___ Podany fragment

Panie Senatorze, jeżeli chodzi o kwestie usługi poczty elektronicznej, bo to jest druga kwestia, którą pan podniósł, to rzeczywiście dostawcy usług internetowych, właściciele portali internetowych słusznie podnieśli tę uwagę, wątpliwość, czy w związku z wprowadzeniem owego wymogu w art. 56 - to jest wymogu rejestrowania użytkowników usług, a nawet nie tyle rejestrowania, ile zawierania z nimi umów pisemnych, i to na podstawie przedłożonego dowodu tożsamości - w przypadku korzystania z portalu internetowego, ze strony internetowej, na którą wchodzimy i klikamy w określone okienko, by na przykład założyć konto poczty elektronicznej, też trzeba będzie biec z dowodem osobistym do siedziby tego portalu. Nasza interpretacja na podstawie przepisów obecnego przedłożenia jest taka, że nie będzie takiego obowiązku. A wynika to właśnie z definicji usługi telekomunikacyjnej, zawartej w przytaczanym przez pana senatora przepisie art. 2 pkt 48 - wynika z niego, że usługą telekomunikacyjną jest usługa polegająca głównie na przekazywaniu sygnałów, a nie na przechowywaniu informacji, zaś skrzynka poczty elektronicznej służy przechowywaniu informacji.
Jednak wątpliwości w tej sprawie nadal są podnoszone, czego wyrazem jest też pytanie pana senatora, i dalej istnieją obawy, że w takim razie to wszystko zależy wyłącznie od interpretacji określonego przepisu. A więc być może rzeczywiście byłoby właściwe, by doprecyzować ten przepis tak, aby wskazywał on wprost, że pozostałe przepisy nie będą miały zastosowania w wypadku tego rodzaju usługi.
Trzecia kwestia... Przepraszam, Panie Senatorze, ale nie odnotowałem tego.
(Senator Marian Lewicki: Art. 56.)

______

*Polecenie*
Przytocz dosłownie z wypowiedzi o zakładaniu kont poczty elektronicznej cały fragment od słów „Jednak wątpliwości w” aż po słowa „tego rodzaju usługi.”. Do tego ćwiczenia wpisy nie są potrzebne.

___ Zapisane wpisy

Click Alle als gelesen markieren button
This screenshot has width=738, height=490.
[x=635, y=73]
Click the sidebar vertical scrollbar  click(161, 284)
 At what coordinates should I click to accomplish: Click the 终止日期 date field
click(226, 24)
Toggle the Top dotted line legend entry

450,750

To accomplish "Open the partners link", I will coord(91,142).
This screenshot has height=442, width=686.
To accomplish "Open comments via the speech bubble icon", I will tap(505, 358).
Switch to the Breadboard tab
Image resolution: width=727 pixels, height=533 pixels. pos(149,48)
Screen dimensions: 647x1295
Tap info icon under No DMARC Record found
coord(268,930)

______

*Odpowiedź*
Jednak wątpliwości w tej sprawie nadal są podnoszone, czego wyrazem jest też pytanie pana senatora, i dalej istnieją obawy, że w takim razie to wszystko zależy wyłącznie od interpretacji określonego przepisu. A więc być może rzeczywiście byłoby właściwe, by doprecyzować ten przepis tak, aby wskazywał on wprost, że pozostałe przepisy nie będą miały zastosowania w wypadku tego rodzaju usługi.